That's got to be a question only a Port manufacturer could answer. Only a few of the grape varieties that go into Port are ever vinified as single varietals at all (I believe Touriega Nacional is, for example.) And unless you've tried a lot of Portugese table wines, chances are, you've probably never encountered even these.

Actually that is not true. Although it is not yet commonplace, we've come across more producers that have begun to follow this new trend to vinify their Ports, having segregated their lots of various grape types. Again, this is a fairly new practice, so let's not get caught up in semantics. There are more single grape Vintage Ports made than you'd think. I have tasted quite a few. Additionally, I've been fortunate to have tasted seperate varietal components on a handful of occasions. Mario and I have taken part in some of these tastings together in 2003 and again in 2005.

I appologize for getting into minutia here or a topic that might be boring to some of you. I think that the make up of grapes in the Port and especially Vintage Port blend is quite relevent, as the dynamics in body weight, aromatics, depth of color, tannic structure and flavor profile can all be linked to qualities provided by specific grapes.

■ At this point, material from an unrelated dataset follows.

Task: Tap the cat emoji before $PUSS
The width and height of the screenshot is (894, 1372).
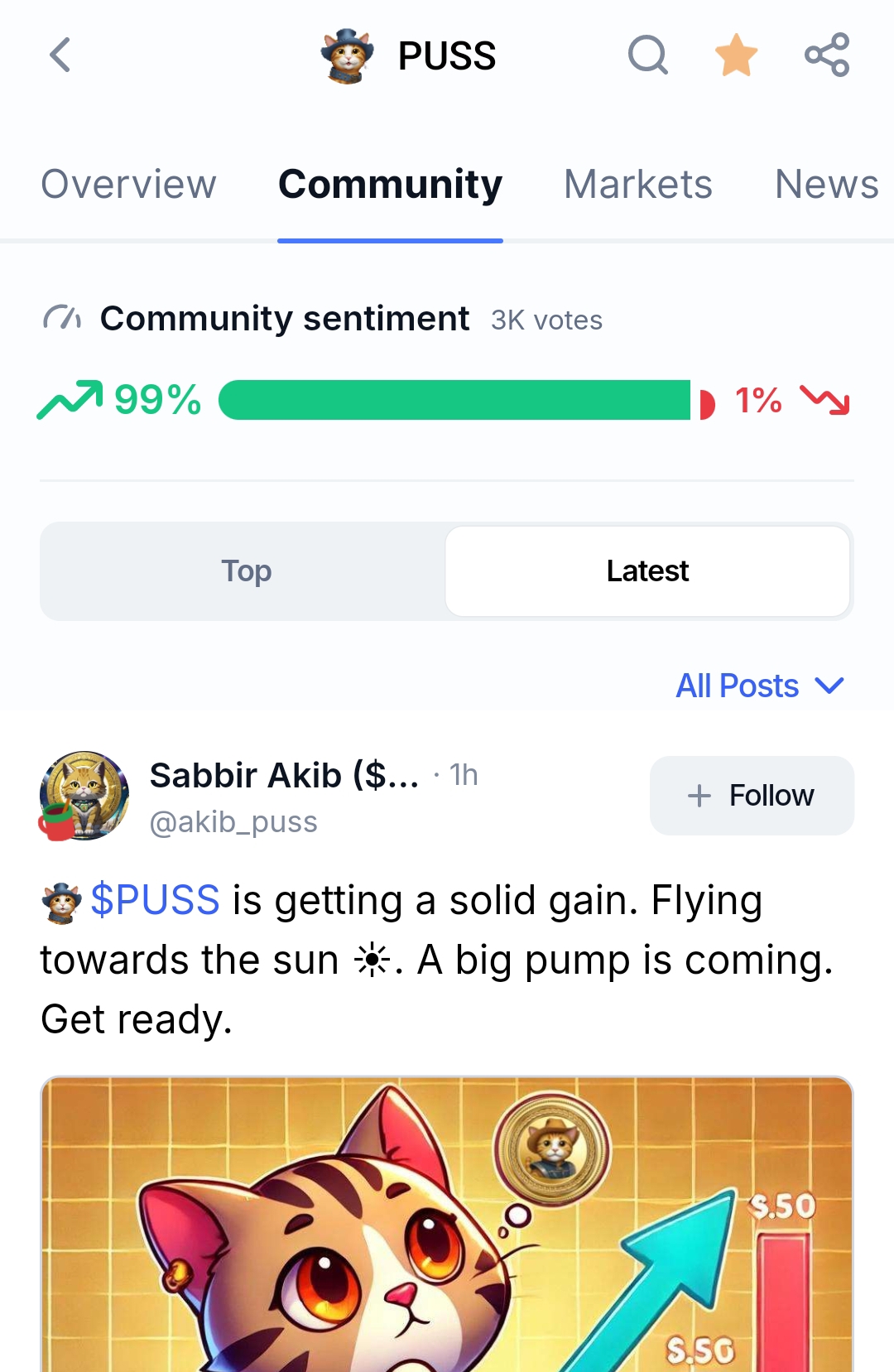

In days of yore, actually up until the past 15 years, field blends were the norm in the Douro. New plantings since the late 1980s have frequently, if not exclusively been undertaken by segregating rows, hectares, plots or entire vineyards by grape type. As viticulture has evolved in the Douro Valley, so has the understanding of the innate qualities that each of the cultivars brings to the blend. Additionally, site selection for planting specific grape types is now far more of a science in the Douro than mere guesswork as it used to be.
But as other said, it is almost impossible to taste the separate grapes. Because it is not avaible to the public and that the grapes are blended togheter most of the time during fermentation and ageing process.
Therein lies the beauty of coming along with Mario and me on our trips to Portugal. We can ensure that our guests will experience tastings of wines (including varietal components, not to mention many rarities) that few people ever get to try.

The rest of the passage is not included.